THIRUVANANTHAPURAM: Housekeeping in apartments or odd jobs such as collecting wastes from residential areas is no longer an option for Revathi JR, a transwoman who used to eke out a living doing such work.
Before the lockdown, she was able to earn between Rs 5,000 and Rs 10,000 monthly. But the nationwide lockdown has left her with no option to earn her daily bread.
Disowned by family, Revathi had been working as a housekeeper in Kowdiar for more than four years. However, she hasn't worked ever since the lockdown. "The community I worked at closed their gates to outsiders. I was also sent back," said Revathi, who stays in a rented room in Ambalamukku.
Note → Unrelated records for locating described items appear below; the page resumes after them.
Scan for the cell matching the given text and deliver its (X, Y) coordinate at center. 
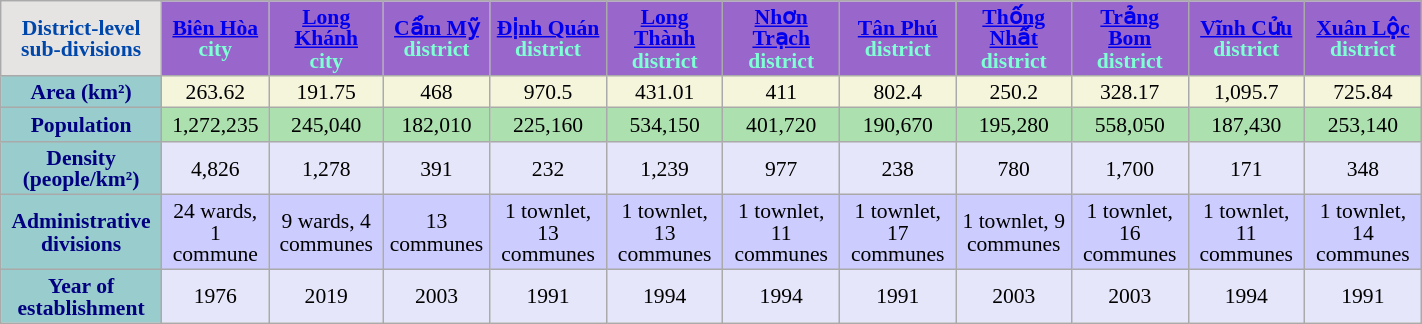
13 communes (436, 232)
1,095.7 (1246, 92)
468 (436, 92)
725.84 (1364, 92)
Long Khánhcity (326, 38)
4,826 (215, 168)
Nhơn Trạchdistrict (782, 38)
171 (1246, 168)
Xuân Lộcdistrict (1364, 38)
391 (436, 168)
191.75 (326, 92)
Long Thànhdistrict (664, 38)
Cẩm Mỹdistrict (436, 38)
Density (people/km²) (82, 168)
977 (782, 168)
24 wards, 1 commune (215, 232)
195,280 (1014, 125)
253,140 (1364, 125)
263.62 (215, 92)
1,700 (1130, 168)
411 (782, 92)
182,010 (436, 125)
1 townlet, 9 communes (1014, 232)
Thống Nhấtdistrict (1014, 38)
225,160 (548, 125)
1 townlet, 14 communes (1364, 232)
1,272,235 (215, 125)
534,150 (664, 125)
Định Quándistrict (548, 38)
190,670 (898, 125)
2019 (326, 296)
187,430 (1246, 125)
1,239 (664, 168)
348 (1364, 168)
District-level sub-divisions (82, 38)
431.01 (664, 92)
802.4 (898, 92)
780 (1014, 168)
245,040 (326, 125)
1976 (215, 296)
9 wards, 4 communes (326, 232)
1,278 (326, 168)
250.2 (1014, 92)
Area (km²) (82, 92)
Year of establishment (82, 296)
401,720 (782, 125)
328.17 (1130, 92)
Administrative divisions (82, 232)
970.5 (548, 92)
238 (898, 168)
Population (82, 125)
1 townlet, 16 communes (1130, 232)
Biên Hòacity (215, 38)
232 (548, 168)
Trảng Bomdistrict (1130, 38)
Tân Phúdistrict (898, 38)
1 townlet, 17 communes (898, 232)
558,050 (1130, 125)
Vĩnh Cửudistrict (1246, 38)
Pinpoint the cell where the given text exists, returning its [x, y] midpoint coordinate. 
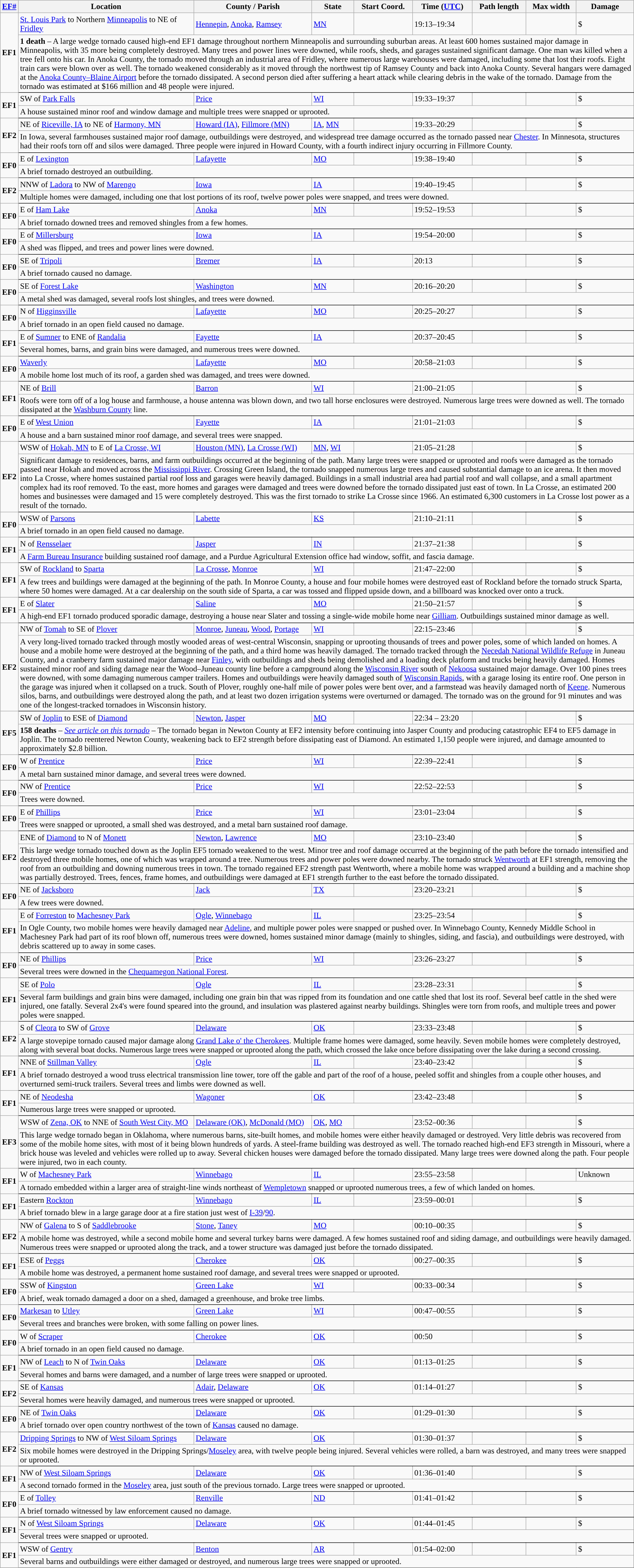
23:01–23:04 [442, 813]
Labette [253, 519]
Location [106, 7]
N of Rensselaer [106, 544]
Benton [253, 1550]
Several homes, barns, and grain bins were damaged, and numerous trees were downed. [326, 350]
23:10–23:40 [442, 838]
A brief, weak tornado damaged a door on a shed, damaged a greenhouse, and broke tree limbs. [326, 1299]
Several homes and barns were damaged, and a number of large trees were snapped or uprooted. [326, 1375]
WSW of Parsons [106, 519]
N of Higginsville [106, 312]
ENE of Diamond to N of Monett [106, 838]
NW of Galena to S of Saddlebrooke [106, 1226]
SE of Polo [106, 985]
A brief tornado blew in a large garage door at a fire station just west of I-39/90. [326, 1213]
A shed was flipped, and trees and power lines were downed. [326, 248]
20:16–20:20 [442, 286]
01:41–01:42 [442, 1499]
A metal barn sustained minor damage, and several trees were downed. [326, 774]
NE of Brill [106, 388]
23:55–23:58 [442, 1175]
KS [333, 519]
Stone, Taney [253, 1226]
A brief tornado caused no damage. [326, 274]
A brief tornado downed trees and removed shingles from a few homes. [326, 222]
Hennepin, Anoka, Ramsey [253, 24]
Adair, Delaware [253, 1388]
N of West Siloam Springs [106, 1524]
21:47–22:00 [442, 569]
Dripping Springs to NW of West Siloam Springs [106, 1439]
21:00–21:05 [442, 388]
IA, MN [333, 124]
Trees were downed. [326, 800]
19:54–20:00 [442, 235]
22:15–23:46 [442, 629]
E of Millersburg [106, 235]
E of Sumner to ENE of Randalia [106, 337]
01:44–01:45 [442, 1524]
Eastern Rockton [106, 1201]
23:33–23:48 [442, 1028]
20:13 [442, 261]
NW of West Siloam Springs [106, 1473]
Newton, Jasper [253, 718]
21:37–21:38 [442, 544]
01:30–01:37 [442, 1439]
A metal shed was damaged, several roofs lost shingles, and trees were downed. [326, 299]
01:13–01:25 [442, 1363]
A few trees were downed. [326, 903]
S of Cleora to SW of Grove [106, 1028]
01:54–02:00 [442, 1550]
OK, MO [333, 1123]
Time (UTC) [442, 7]
Multiple homes were damaged, including one that lost portions of its roof, twelve power poles were snapped, and trees were downed. [326, 197]
County / Parish [253, 7]
Several homes were heavily damaged, and numerous trees were snapped or uprooted. [326, 1401]
E of Phillips [106, 813]
NNE of Stillman Valley [106, 1063]
19:38–19:40 [442, 159]
23:20–23:21 [442, 890]
19:13–19:34 [442, 24]
NE of Jacksboro [106, 890]
Newton, Lawrence [253, 838]
23:26–23:27 [442, 959]
01:29–01:30 [442, 1413]
01:14–01:27 [442, 1388]
20:37–20:45 [442, 337]
22:34 – 23:20 [442, 718]
E of Ham Lake [106, 210]
19:52–19:53 [442, 210]
W of Scraper [106, 1337]
W of Prentice [106, 761]
Wagoner [253, 1097]
21:50–21:57 [442, 604]
EF5 [9, 733]
00:27–00:35 [442, 1261]
A brief tornado destroyed an outbuilding. [326, 172]
Jasper [253, 544]
SE of Kansas [106, 1388]
A house and a barn sustained minor roof damage, and several trees were snapped. [326, 435]
Howard (IA), Fillmore (MN) [253, 124]
A brief tornado over open country northwest of the town of Kansas caused no damage. [326, 1426]
21:01–21:03 [442, 422]
Barron [253, 388]
00:33–00:34 [442, 1286]
Anoka [253, 210]
Several barns and outbuildings were either damaged or destroyed, and numerous large trees were snapped or uprooted. [326, 1563]
NW of Leach to N of Twin Oaks [106, 1363]
20:58–21:03 [442, 362]
AR [333, 1550]
SW of Rockland to Sparta [106, 569]
Markesan to Utley [106, 1312]
SE of Forest Lake [106, 286]
E of West Union [106, 422]
NW of Prentice [106, 787]
23:40–23:42 [442, 1063]
Start Coord. [383, 7]
Houston (MN), La Crosse (WI) [253, 448]
A mobile home was destroyed, a permanent home sustained roof damage, and several trees were snapped or uprooted. [326, 1273]
A mobile home lost much of its roof, a garden shed was damaged, and trees were downed. [326, 375]
State [333, 7]
23:28–23:31 [442, 985]
00:10–00:35 [442, 1226]
MN, WI [333, 448]
19:40–19:45 [442, 184]
Delaware (OK), McDonald (MO) [253, 1123]
A Farm Bureau Insurance building sustained roof damage, and a Purdue Agricultural Extension office had window, soffit, and fascia damage. [326, 557]
NE of Neodesha [106, 1097]
23:52–00:36 [442, 1123]
19:33–20:29 [442, 124]
EF3 [9, 1143]
ESE of Peggs [106, 1261]
SSW of Kingston [106, 1286]
Several trees and branches were broken, with some falling on power lines. [326, 1325]
Unknown [605, 1175]
01:36–01:40 [442, 1473]
E of Slater [106, 604]
E of Tolley [106, 1499]
Several trees were downed in the Chequamegon National Forest. [326, 972]
NE of Phillips [106, 959]
Washington [253, 286]
NE of Riceville, IA to NE of Harmony, MN [106, 124]
Trees were snapped or uprooted, a small shed was destroyed, and a metal barn sustained roof damage. [326, 825]
St. Louis Park to Northern Minneapolis to NE of Fridley [106, 24]
A brief tornado witnessed by law enforcement caused no damage. [326, 1512]
23:25–23:54 [442, 916]
00:47–00:55 [442, 1312]
Numerous large trees were snapped or uprooted. [326, 1110]
WSW of Hokah, MN to E of La Crosse, WI [106, 448]
00:50 [442, 1337]
NNW of Ladora to NW of Marengo [106, 184]
Several trees were snapped or uprooted. [326, 1537]
ND [333, 1499]
22:39–22:41 [442, 761]
Ogle, Winnebago [253, 916]
TX [333, 890]
NW of Tomah to SE of Plover [106, 629]
Path length [499, 7]
WSW of Zena, OK to NNE of South West City, MO [106, 1123]
22:52–22:53 [442, 787]
Waverly [106, 362]
20:25–20:27 [442, 312]
19:33–19:37 [442, 99]
SW of Joplin to ESE of Diamond [106, 718]
SW of Park Falls [106, 99]
Monroe, Juneau, Wood, Portage [253, 629]
EF# [9, 7]
E of Forreston to Machesney Park [106, 916]
Max width [551, 7]
21:10–21:11 [442, 519]
Renville [253, 1499]
23:42–23:48 [442, 1097]
E of Lexington [106, 159]
Saline [253, 604]
NE of Twin Oaks [106, 1413]
Damage [605, 7]
IN [333, 544]
A second tornado formed in the Moseley area, just south of the previous tornado. Large trees were snapped or uprooted. [326, 1486]
21:05–21:28 [442, 448]
W of Machesney Park [106, 1175]
A house sustained minor roof and window damage and multiple trees were snapped or uprooted. [326, 112]
WSW of Gentry [106, 1550]
La Crosse, Monroe [253, 569]
23:59–00:01 [442, 1201]
Jack [253, 890]
Bremer [253, 261]
SE of Tripoli [106, 261]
Revathi shared the rent of Rs 5,000 along with two other transgenders who used to work in hotels. However, as hotels and restaurants were closed, they went back to their homes. "It has been four months since I last paid my rent. However, my landlord has been very understanding. I’m willing to work anywhere but my chances are slim," said Revathi.
She also added that although food kits were provided in March by the Social Justice Department, it hardly sufficed for a month. Like Revathi, a majority of trans and non-binary individuals are facing a mammoth challenge with depleting food supplies and no savings to pay their rent.
Members of the transgender community who were self-employed are also out of work.Another transwoman, Ananya, an RJ-turned-makeup artist and anchor said her work has been hit hard since March. "I considered 2020 to be a lucky year for me since I had received many bookings for weddings. But with weddings becoming a family affair with limited guests, I booked just one client in the last three months," said Ananya, who lives in Ernakulam.
Many members of the transgender community are surviving with the help of community organisations providing them with food and medicines. Transgender and non-binary persons who have undergone sex reassignment surgery need to take hormone pills regularly – this has become impossible during the lockdown.
"The government is yet to sanction the medicine for 15 days which is usually given to transmen or transwomen after they undergo their sex reassignment surgery. Delay in taking timely medication can lead to more complications," said Ananya.
Alongside the lack of funds, food and treatment, the community is also facing discrimination and trauma, especially in the wake of the pandemic. "Members of the transgender community are facing severe stress and anxiety," said Ananya.
Although Queerhythm, a community-based organisation working for the rights of the gender and sexual minorities, has been helping to sustain their members, they have limitations. Queerythm president Prijith PK said, "We have provided food kits to some members but we don’t have enough funds to sustain them till the pandemic is over."